[START STORED RECORDS]
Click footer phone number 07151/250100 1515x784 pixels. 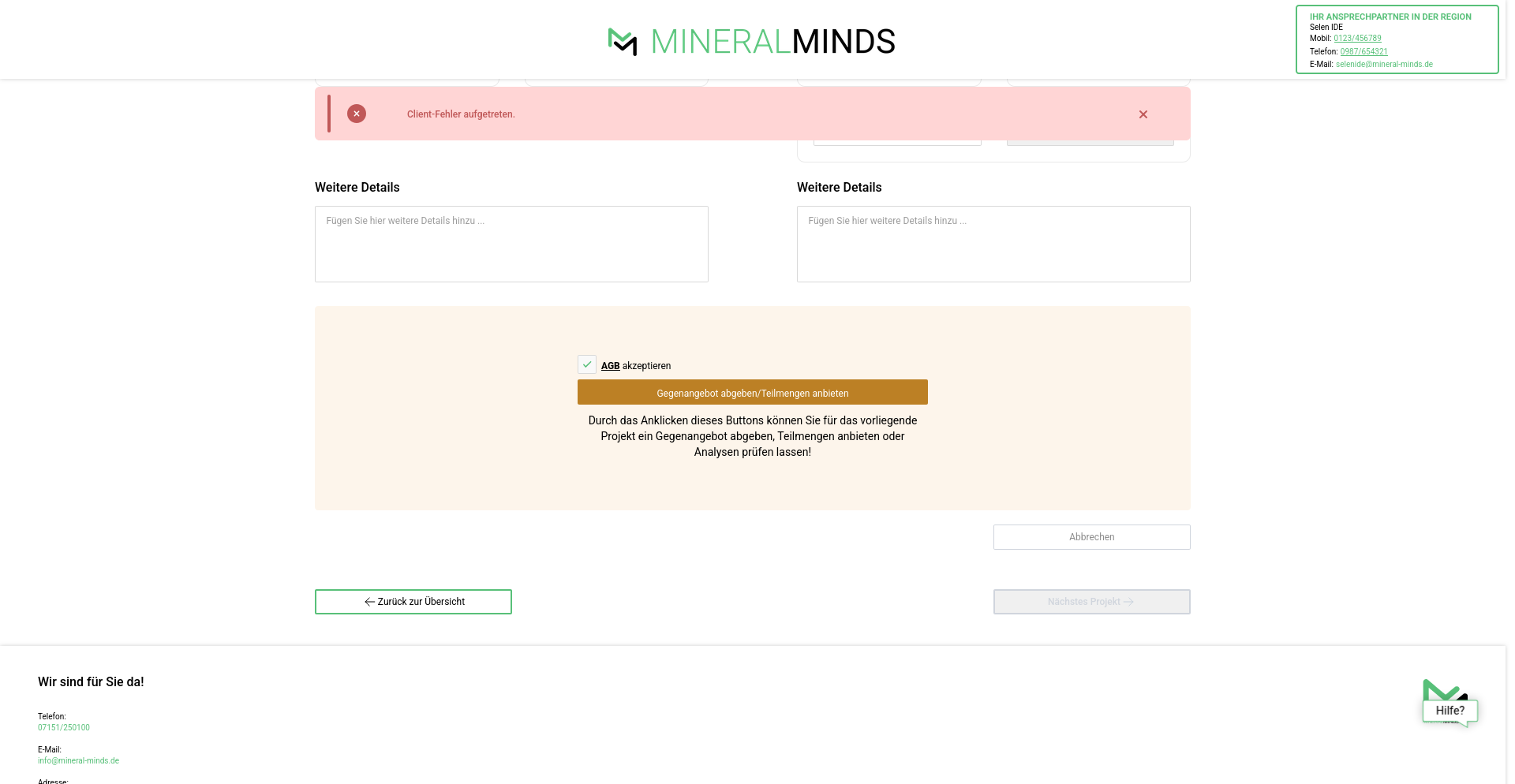coord(64,727)
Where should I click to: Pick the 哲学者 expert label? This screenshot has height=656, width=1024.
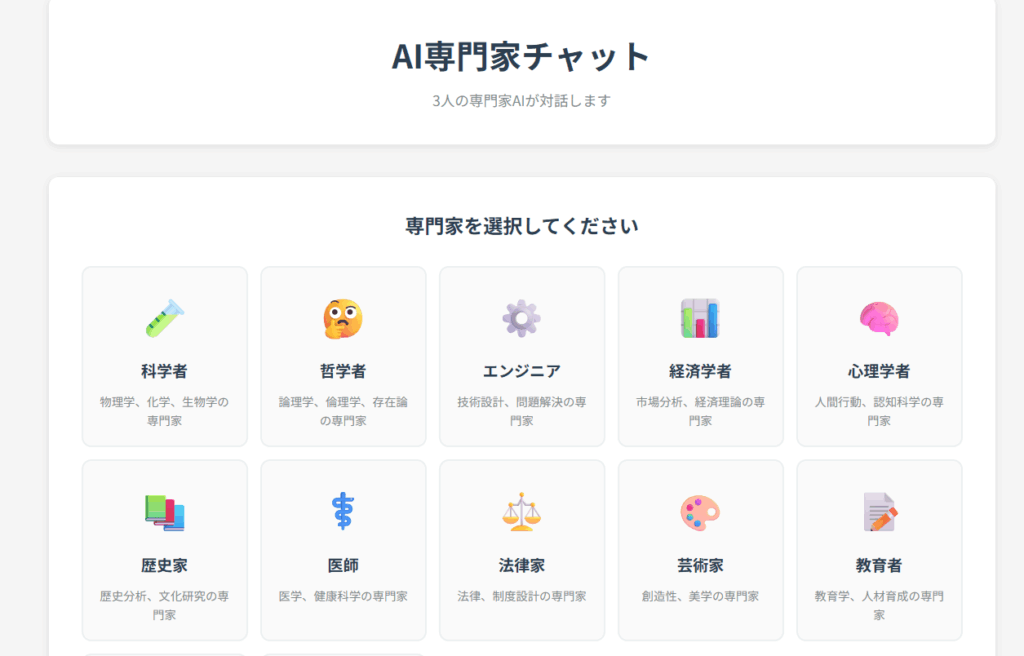[343, 371]
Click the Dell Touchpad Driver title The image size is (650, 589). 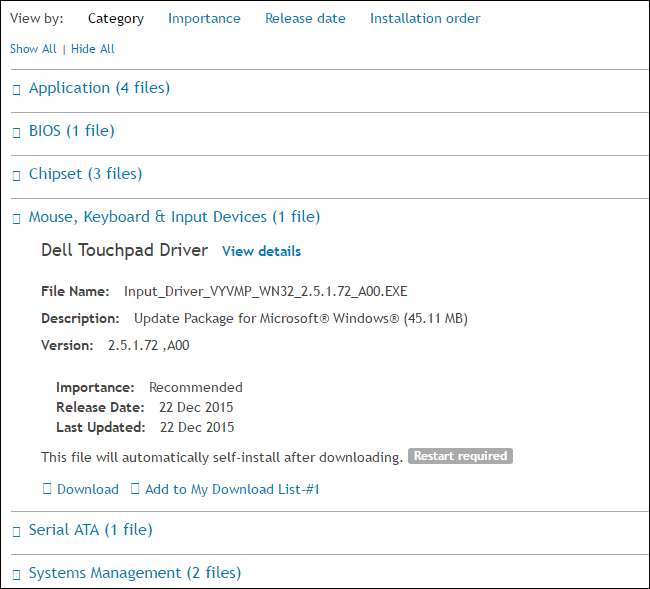(124, 250)
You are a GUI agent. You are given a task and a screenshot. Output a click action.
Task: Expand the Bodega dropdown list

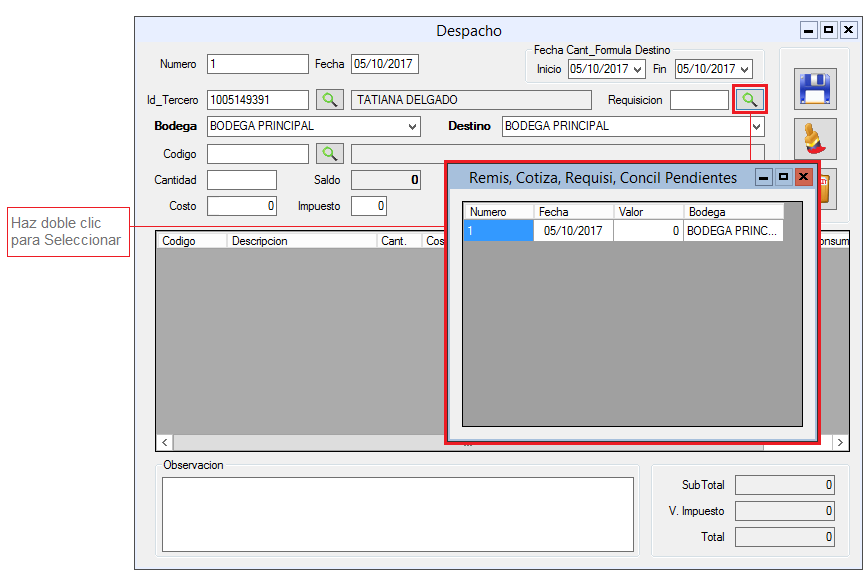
[END STORED RECORDS]
**GOAL OF THE EXERCISE**
Starting at the line that contains "You are a GUI" and ending at the last line of the rows, put each non-blank line into a Markdown table with the columns n and Line. Leave the pictures out.

**EXERCISE SOLUTION**
| n | Line |
|---|---|
| 1 | You are a GUI agent. You are given a task and a screenshot. Output a click action. |
| 2 | Task: Expand the Bodega dropdown list |